What you will do ▸
Without any pictures, restate the full set of records below exactly.

Source material ▸
◇ ◇ ◇ ◇

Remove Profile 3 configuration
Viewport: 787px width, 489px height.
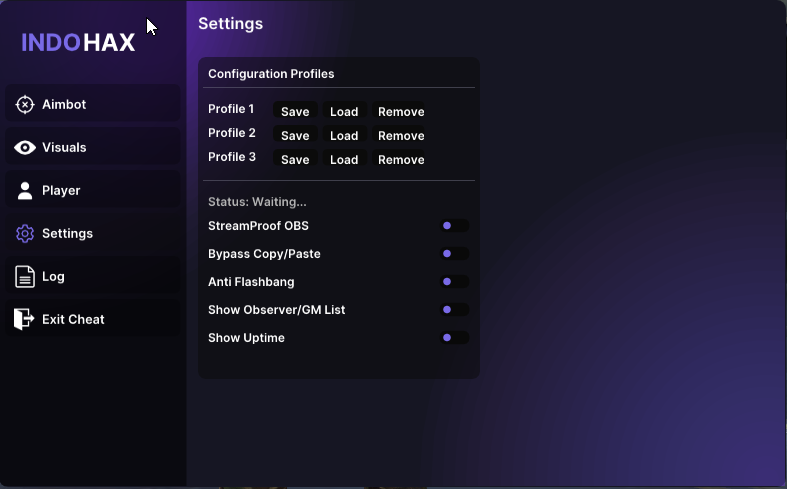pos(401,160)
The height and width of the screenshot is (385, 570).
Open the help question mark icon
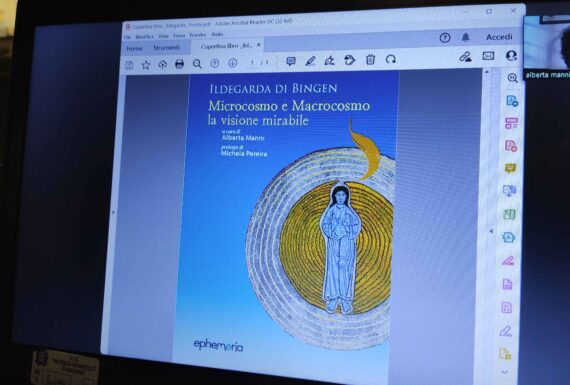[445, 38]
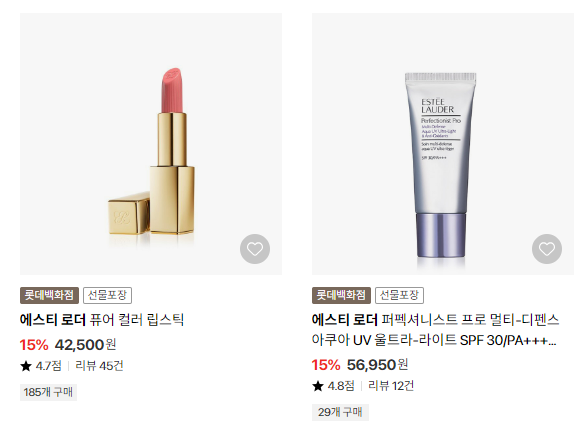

◇ ◇ ◇ ◇

Answer below ▸
Remove Profile 3 configuration
Viewport: 787px width, 489px height.
pos(401,160)
The height and width of the screenshot is (385, 570).
Open the help question mark icon
[445, 38]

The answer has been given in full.